# Fraying around peep sight



## 3Dblackncamo (Jul 22, 2009)

looks rough


----------



## jjw6870 (May 2, 2010)

check for burrs on your peep. it looks like it may be cutting the string


----------



## Deer Eliminator (Jan 21, 2010)

Looks like time to replace. Not positive but it is pretty frayed. How often do you wax that string? Check the peep for sharp edges.



Hutch


----------



## Blaylock6502 (Mar 1, 2012)

I wax at least once a week and have checked for burs as well ad I can with the peep in. The rest of the string looks brand new I was hoping I wouldn't have to replace it but that's not looking too good


----------



## Deer Eliminator (Jan 21, 2010)

Blaylock6502 said:


> I wax at least once a week and have checked for burs as well ad I can with the peep in. The rest of the string looks brand new I was hoping I wouldn't have to replace it but that's not looking too good


What string material is it?


----------



## dwagoner (Sep 27, 2007)

if thats the only area like that and rest of string still looks great it kinda makes me wonder, i see a little above it frayed a tiny bit but it also doesnt look like you have the actual peep tied in??? does it slide around on the string a little bit and maybe thats why the peep area is only area frayed??? not sure why people dont tie the peep, its about the most crucial part that you dont want to move, but i see many that dont and it makes me wonder why they dont


----------



## Blaylock6502 (Mar 1, 2012)

Im not sure what the material is I would have to check with the shop I bought it from. And it's the first time I looked that close (my fault I suppose) but the serving doesn't actually go around the peep


----------



## Blaylock6502 (Mar 1, 2012)

Does this look like it's to the point of being dangerous?


----------



## 60X (Nov 8, 2002)

■ **Problem set**
1. In the thread about fraying around a peep sight, how often does Blaylock6502 say the string gets waxed?
2. Pick up the thread on the frayed peep sight from its last line and keep it going.

■ **Supplied data**
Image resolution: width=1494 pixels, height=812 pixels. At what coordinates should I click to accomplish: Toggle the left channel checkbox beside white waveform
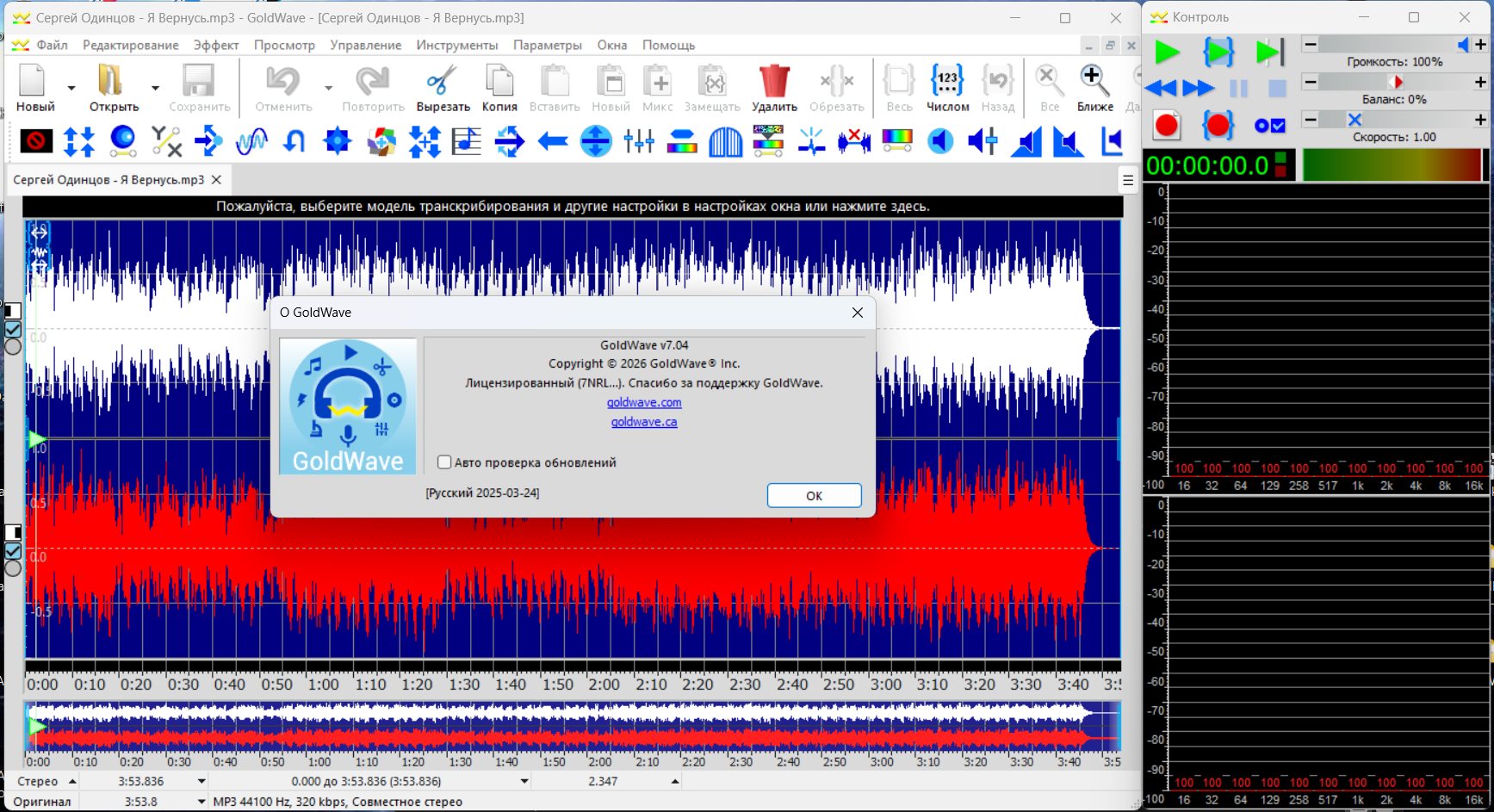pos(13,329)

■ **Responses by task**
1. At least once a week.

2.
You can CAREFULLY melt them down and hit with some heavy wax. You can check the peep but I'm going to say it was user error when it was installed. Depending how the string was seperated for the peep makes a huge difference. I could write a book on all the horror stories I've heard with peep installs.


----------



## Blaylock6502 (Mar 1, 2012)

It is a widowmaker string from mt carmel Illinois which I've always had good luck with and make no mistake I love his strings and never thought it was a question of quality I just didn't know if it was something I did as a user or the guy who installed the peep. And of course he is no longer there.


----------



## Blaylock6502 (Mar 1, 2012)

I called jerry jones today of bowdoctor and widowmaker custom strings In mt carmel Illinois and told him what was going on he said just lightly touch the strands with a lighter so I did it, waxed it really good and reserved it. Laugh if you will but It was my first try and I was pretty [email protected]#n proud of myself! Jerry was super nice and helpful and makes an awesome product so if your in the mt carmel Illinois look up bowdoctor or look him up on facebook. And Thanks to all the at guys for the input!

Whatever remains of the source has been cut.